Basically, there are ghettos in Sweden. Statstically, if you grow up in these areas you are less likely to graduate high school, less likely to leave 9th grade with the grades required to study in high school. Cars are set on fire, rocks thrown at police and many young people adopt the American ghetto culture as they are unable to identify with the Swedish one (this is not a racial issue, it goes for ethnic Swedes and second genners). The main issue I see is the identity crisis. I went through this period myself and so many of my friends did.

The song Enfant de la patrie by Rost and Scred connexion brings this up perfectly. "Children of the fatherland, of your country we are part, parked in ghettos, we're the forgotten ones" "Born on French soil, why do you talk to me about integration?" "How do you want us to see ourselves as children of the fatherland?" "Originally from Africa, born in France, here they see me as those from there, there they see me as those from here"
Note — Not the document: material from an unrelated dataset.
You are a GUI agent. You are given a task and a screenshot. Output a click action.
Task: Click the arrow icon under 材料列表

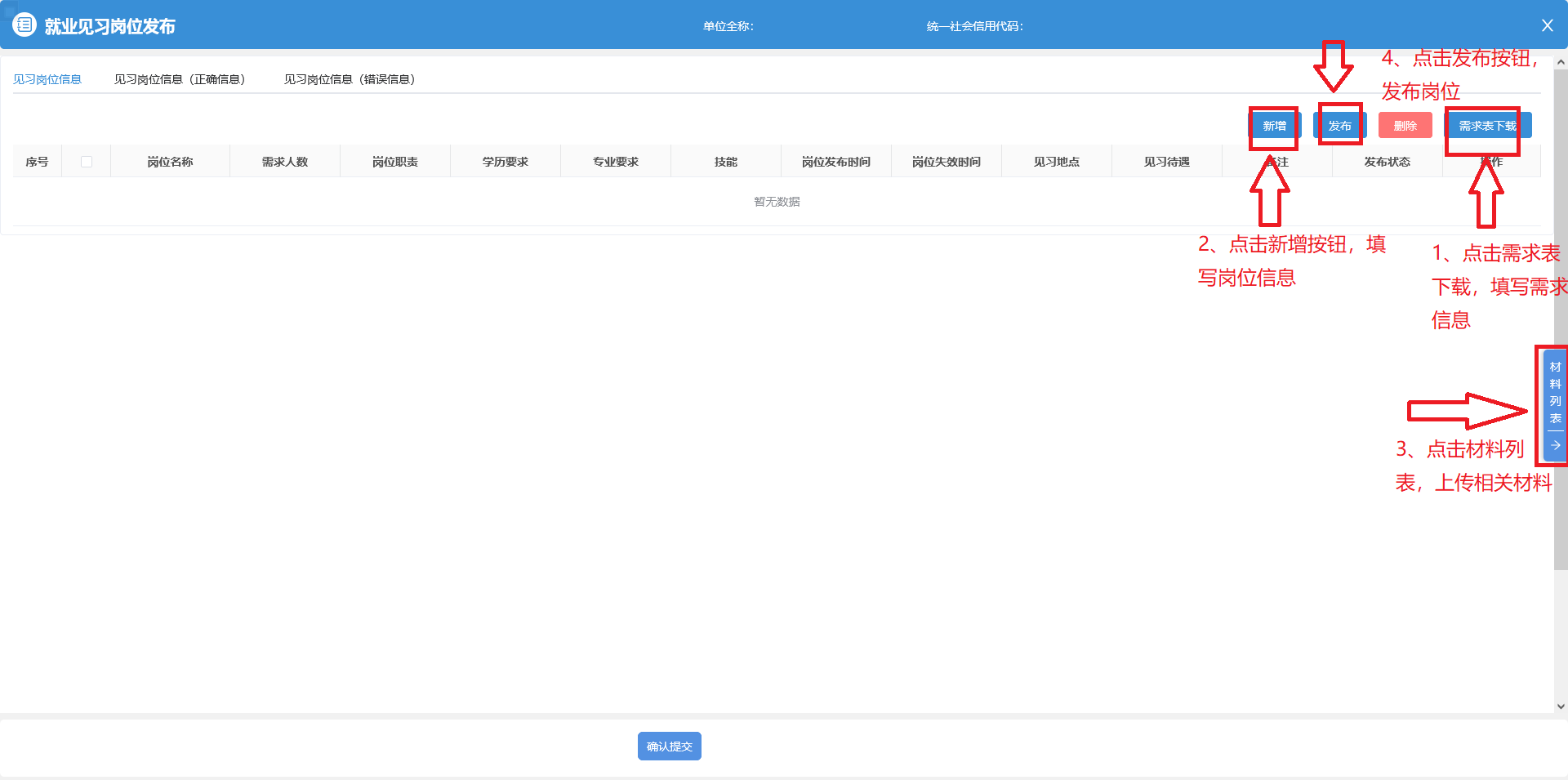[x=1556, y=446]
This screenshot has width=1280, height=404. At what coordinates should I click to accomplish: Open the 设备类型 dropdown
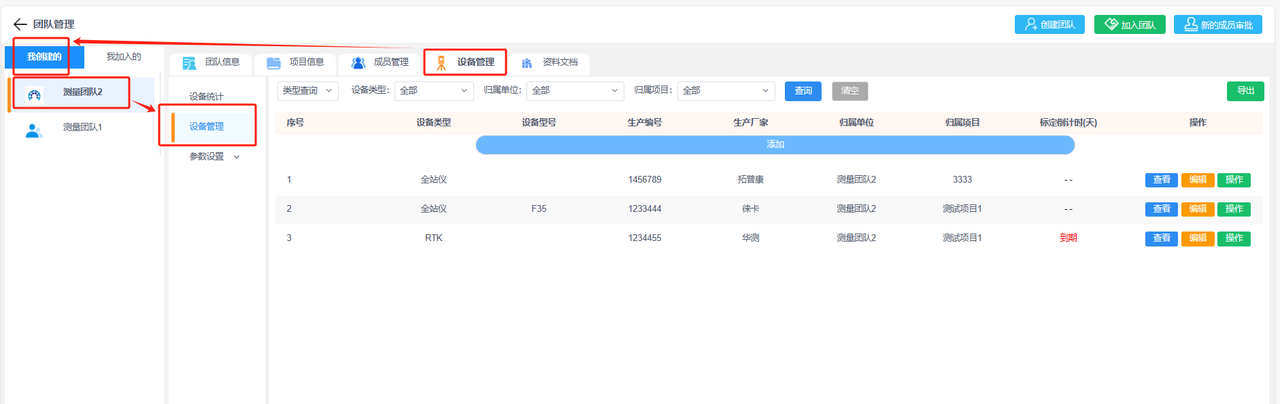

The point is that an Algerian teenager born in Sweden will not be considered Algerian in Algeria but will also not be considered Swedish in Sweden. This has an extreme effect on the fragile minds of teens, particularly if they're from a rough neighborhood. I know so many people born in Sweden who don't speak Swedish properly, immigrants who have lived here since they were just a few years old also. The racists think there is something inherently wrong with them, or the culture of their parents but they are not part of it. They're in a limbo and politicians have no concrete plans to do anything about this. In truth they don't even speak of it. It is de facto segregation. I am pro-immigration but with today's levels of migration, and the way in which it is being handled, we are not integrating people. Of course, if you migrate to Sweden as a young teen and end up in a rough neighborhood, and you start acting all gangsta, you've integrated perfectly into that particular sub-culture.